EXCERPT TO READ =>
########################################

Three Layer Feed Forward ANN

The mathematical calculations for a simple artificial neural network (ANN) with two hidden layers, each having three ReLU (Rectified Linear Unit) nodes, and an output layer with a Sigmoid activation function. Let’s denote the inputs as \(x_1\), \(x_2\), and \(x_3\), the weights for the connections between the input layer and the first hidden layer as \(w_{ij}^{(1)}\) (where \(i\) represents the input node, and \(j\) represents the hidden node), the biases for the first hidden layer as \(b_j^{(1)}\), the weights for the connections between the first hidden layer and the second hidden layer as \(w_{jk}^{(2)}\), the biases for the second hidden layer as \(b_k^{(2)}\), the weights for the connections between the second hidden layer and the output layer as \(w_{kl}^{(3)}\), and the bias for the output layer as \(b_l^{(3)}\).

The calculations for the nodes in the first hidden layer (\(h_1^{(1)}\), \(h_2^{(1)}\), and \(h_3^{(1)}\)) are as follows:

\[ h_1^{(1)} = \text{ReLU}(w_{11}^{(1)}x_1 + w_{21}^{(1)}x_2 + w_{31}^{(1)}x_3 + b_1^{(1)}) \]

\[ h_2^{(1)} = \text{ReLU}(w_{12}^{(1)}x_1 + w_{22}^{(1)}x_2 + w_{32}^{(1)}x_3 + b_2^{(1)}) \]

\[ h_3^{(1)} = \text{ReLU}(w_{13}^{(1)}x_1 + w_{23}^{(1)}x_2 + w_{33}^{(1)}x_3 + b_3^{(1)}) \]

The ReLU function is defined as \(\text{ReLU}(x) = \max(0, x)\), meaning that it outputs the input value if it is positive and zero otherwise.

The calculations for the nodes in the second hidden layer (\(h_1^{(2)}\), \(h_2^{(2)}\), and \(h_3^{(2)}\)) are similar:

\[ h_1^{(2)} = \text{ReLU}(w_{11}^{(2)}h_1^{(1)} + w_{21}^{(2)}h_2^{(1)} + w_{31}^{(2)}h_3^{(1)} + b_1^{(2)}) \]

\[ h_2^{(2)} = \text{ReLU}(w_{12}^{(2)}h_1^{(1)} + w_{22}^{(2)}h_2^{(1)} + w_{32}^{(2)}h_3^{(1)} + b_2^{(2)}) \]

\[ h_3^{(2)} = \text{ReLU}(w_{13}^{(2)}h_1^{(1)} + w_{23}^{(2)}h_2^{(1)} + w_{33}^{(2)}h_3^{(1)} + b_3^{(2)}) \]

Finally, the calculation for the output node (\(y\)) with the Sigmoid activation function is:

\[ y = \text{Sigmoid}(w_{11}^{(3)}h_1^{(2)} + w_{21}^{(3)}h_2^{(2)} + w_{31}^{(3)}h_3^{(2)} + b^{(3)}) \]

Where \(\text{Sigmoid}(x) = \frac{1}{1 + e^{-x}}\) is the sigmoid function that squashes the output value between 0 and 1.

########################################

MATERIAL PROVIDED =>
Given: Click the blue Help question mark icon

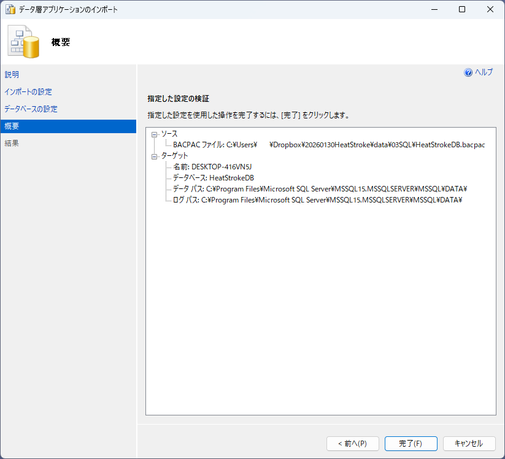Looking at the screenshot, I should (468, 72).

########################################

WHAT TO PRODUCE => Translate this sentence from the feed-forward network explanation into Spanish: "The ReLU function is defined as \(\text{ReLU}(x) = \max(0, x)\), meaning that it outputs the input value if it is positive and zero otherwise."

ANSWER TO THIS PROBLEM => La función ReLU se define como \(\text{ReLU}(x) = \max(0, x)\), lo que significa que devuelve el valor de entrada si es positivo y cero en caso contrario.